Activity: Render every entry verbatim.

Dataset excerpts:
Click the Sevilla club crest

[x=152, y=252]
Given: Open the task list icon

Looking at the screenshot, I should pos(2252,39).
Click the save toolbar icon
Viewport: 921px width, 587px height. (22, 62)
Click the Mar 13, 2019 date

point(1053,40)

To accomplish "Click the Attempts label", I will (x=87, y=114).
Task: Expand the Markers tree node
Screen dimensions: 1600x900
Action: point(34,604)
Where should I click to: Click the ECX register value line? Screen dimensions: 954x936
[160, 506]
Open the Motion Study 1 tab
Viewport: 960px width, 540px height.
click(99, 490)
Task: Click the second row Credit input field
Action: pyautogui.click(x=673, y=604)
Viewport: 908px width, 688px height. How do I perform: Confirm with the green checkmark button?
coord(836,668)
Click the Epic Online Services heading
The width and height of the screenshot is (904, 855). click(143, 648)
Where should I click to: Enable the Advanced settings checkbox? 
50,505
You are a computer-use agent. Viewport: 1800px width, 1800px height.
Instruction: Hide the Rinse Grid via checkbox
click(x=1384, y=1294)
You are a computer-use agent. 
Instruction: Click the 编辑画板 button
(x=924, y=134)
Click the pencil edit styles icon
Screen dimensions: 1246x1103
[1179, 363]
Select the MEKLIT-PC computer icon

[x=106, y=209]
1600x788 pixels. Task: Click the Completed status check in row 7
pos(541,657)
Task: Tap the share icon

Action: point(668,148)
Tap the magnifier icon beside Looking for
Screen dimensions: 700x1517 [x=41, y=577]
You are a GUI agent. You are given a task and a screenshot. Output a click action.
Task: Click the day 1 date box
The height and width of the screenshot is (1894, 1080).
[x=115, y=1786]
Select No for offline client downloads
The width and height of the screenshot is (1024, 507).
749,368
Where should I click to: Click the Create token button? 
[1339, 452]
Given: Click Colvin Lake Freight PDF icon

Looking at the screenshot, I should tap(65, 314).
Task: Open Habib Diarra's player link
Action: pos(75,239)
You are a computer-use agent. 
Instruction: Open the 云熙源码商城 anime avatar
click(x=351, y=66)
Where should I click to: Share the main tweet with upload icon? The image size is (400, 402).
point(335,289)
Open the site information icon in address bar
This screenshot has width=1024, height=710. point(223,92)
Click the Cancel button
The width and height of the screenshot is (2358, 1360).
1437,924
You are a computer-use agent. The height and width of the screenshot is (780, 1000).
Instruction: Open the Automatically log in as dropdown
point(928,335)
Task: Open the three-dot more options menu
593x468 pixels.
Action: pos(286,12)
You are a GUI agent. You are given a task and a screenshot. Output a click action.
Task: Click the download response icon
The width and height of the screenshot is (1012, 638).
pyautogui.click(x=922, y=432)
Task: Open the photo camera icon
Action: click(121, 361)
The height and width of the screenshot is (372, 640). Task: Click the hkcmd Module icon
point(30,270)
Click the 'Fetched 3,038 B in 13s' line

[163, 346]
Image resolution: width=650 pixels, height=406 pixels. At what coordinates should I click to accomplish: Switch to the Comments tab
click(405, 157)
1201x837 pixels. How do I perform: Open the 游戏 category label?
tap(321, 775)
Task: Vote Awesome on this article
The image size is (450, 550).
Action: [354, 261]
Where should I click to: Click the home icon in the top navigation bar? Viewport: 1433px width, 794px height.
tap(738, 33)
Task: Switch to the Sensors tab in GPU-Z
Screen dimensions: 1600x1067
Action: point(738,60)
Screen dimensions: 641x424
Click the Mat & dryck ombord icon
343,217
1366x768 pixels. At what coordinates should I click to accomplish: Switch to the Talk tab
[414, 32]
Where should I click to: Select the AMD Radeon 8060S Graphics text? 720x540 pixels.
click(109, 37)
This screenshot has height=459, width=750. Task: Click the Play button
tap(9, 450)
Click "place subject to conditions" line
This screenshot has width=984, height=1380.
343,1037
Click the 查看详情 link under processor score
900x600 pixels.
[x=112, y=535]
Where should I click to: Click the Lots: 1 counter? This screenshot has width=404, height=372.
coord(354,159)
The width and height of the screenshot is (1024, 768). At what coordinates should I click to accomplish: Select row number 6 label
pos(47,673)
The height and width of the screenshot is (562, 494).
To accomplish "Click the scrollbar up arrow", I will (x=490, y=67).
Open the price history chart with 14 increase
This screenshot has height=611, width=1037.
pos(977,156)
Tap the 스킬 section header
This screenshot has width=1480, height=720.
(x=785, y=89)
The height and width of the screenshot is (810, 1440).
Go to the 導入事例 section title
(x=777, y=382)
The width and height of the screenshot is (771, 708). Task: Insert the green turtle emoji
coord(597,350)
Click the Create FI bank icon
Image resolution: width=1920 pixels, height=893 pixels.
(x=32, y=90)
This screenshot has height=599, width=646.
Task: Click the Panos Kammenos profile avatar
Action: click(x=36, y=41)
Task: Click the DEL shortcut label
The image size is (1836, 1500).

Task output:
Click the Sevilla club crest

[x=152, y=252]
Given: Open the task list icon

Looking at the screenshot, I should pos(2252,39).
Click the save toolbar icon
Viewport: 921px width, 587px height. (22, 62)
Click the Mar 13, 2019 date

point(1053,40)

To accomplish "Click the Attempts label", I will (x=87, y=114).
Task: Expand the Markers tree node
Screen dimensions: 1600x900
Action: point(34,604)
Where should I click to: Click the ECX register value line? Screen dimensions: 954x936
[160, 506]
Open the Motion Study 1 tab
Viewport: 960px width, 540px height.
click(99, 490)
Task: Click the second row Credit input field
Action: pyautogui.click(x=673, y=604)
Viewport: 908px width, 688px height. How do I perform: Confirm with the green checkmark button?
coord(836,668)
Click the Epic Online Services heading
The width and height of the screenshot is (904, 855). click(143, 648)
Where should I click to: Enable the Advanced settings checkbox? 
50,505
You are a computer-use agent. Viewport: 1800px width, 1800px height.
Instruction: Hide the Rinse Grid via checkbox
click(x=1384, y=1294)
You are a computer-use agent. 
Instruction: Click the 编辑画板 button
(x=924, y=134)
Click the pencil edit styles icon
Screen dimensions: 1246x1103
[1179, 363]
Select the MEKLIT-PC computer icon

[x=106, y=209]
1600x788 pixels. Task: Click the Completed status check in row 7
pos(541,657)
Task: Tap the share icon

Action: point(668,148)
Tap the magnifier icon beside Looking for
Screen dimensions: 700x1517 [x=41, y=577]
You are a GUI agent. You are given a task and a screenshot. Output a click action.
Task: Click the day 1 date box
The height and width of the screenshot is (1894, 1080).
[x=115, y=1786]
Select No for offline client downloads
The width and height of the screenshot is (1024, 507).
749,368
Where should I click to: Click the Create token button? 
[1339, 452]
Given: Click Colvin Lake Freight PDF icon

Looking at the screenshot, I should tap(65, 314).
Task: Open Habib Diarra's player link
Action: pos(75,239)
You are a computer-use agent. 
Instruction: Open the 云熙源码商城 anime avatar
click(x=351, y=66)
Where should I click to: Share the main tweet with upload icon? The image size is (400, 402).
point(335,289)
Open the site information icon in address bar
This screenshot has width=1024, height=710. point(223,92)
Click the Cancel button
The width and height of the screenshot is (2358, 1360).
1437,924
You are a computer-use agent. The height and width of the screenshot is (780, 1000).
Instruction: Open the Automatically log in as dropdown
point(928,335)
Task: Open the three-dot more options menu
593x468 pixels.
Action: pos(286,12)
You are a GUI agent. You are given a task and a screenshot. Output a click action.
Task: Click the download response icon
The width and height of the screenshot is (1012, 638).
pyautogui.click(x=922, y=432)
Task: Open the photo camera icon
Action: click(121, 361)
The height and width of the screenshot is (372, 640). Task: Click the hkcmd Module icon
point(30,270)
Click the 'Fetched 3,038 B in 13s' line

[163, 346]
Image resolution: width=650 pixels, height=406 pixels. At what coordinates should I click to accomplish: Switch to the Comments tab
click(405, 157)
1201x837 pixels. How do I perform: Open the 游戏 category label?
tap(321, 775)
Task: Vote Awesome on this article
The image size is (450, 550).
Action: [354, 261]
Where should I click to: Click the home icon in the top navigation bar? Viewport: 1433px width, 794px height.
tap(738, 33)
Task: Switch to the Sensors tab in GPU-Z
Screen dimensions: 1600x1067
Action: point(738,60)
Screen dimensions: 641x424
Click the Mat & dryck ombord icon
343,217
1366x768 pixels. At what coordinates should I click to accomplish: Switch to the Talk tab
[414, 32]
Where should I click to: Select the AMD Radeon 8060S Graphics text? 720x540 pixels.
click(109, 37)
This screenshot has height=459, width=750. Task: Click the Play button
tap(9, 450)
Click "place subject to conditions" line
This screenshot has width=984, height=1380.
343,1037
Click the 查看详情 link under processor score
900x600 pixels.
[x=112, y=535]
Where should I click to: Click the Lots: 1 counter? This screenshot has width=404, height=372.
coord(354,159)
The width and height of the screenshot is (1024, 768). At what coordinates should I click to accomplish: Select row number 6 label
pos(47,673)
The height and width of the screenshot is (562, 494).
To accomplish "Click the scrollbar up arrow", I will (x=490, y=67).
Open the price history chart with 14 increase
This screenshot has height=611, width=1037.
pos(977,156)
Tap the 스킬 section header
This screenshot has width=1480, height=720.
(x=785, y=89)
The height and width of the screenshot is (810, 1440).
Go to the 導入事例 section title
(x=777, y=382)
The width and height of the screenshot is (771, 708). Task: Insert the green turtle emoji
coord(597,350)
Click the Create FI bank icon
Image resolution: width=1920 pixels, height=893 pixels.
(x=32, y=90)
This screenshot has height=599, width=646.
Task: Click the Panos Kammenos profile avatar
Action: click(x=36, y=41)
Task: Click the DEL shortcut label
The image size is (1836, 1500).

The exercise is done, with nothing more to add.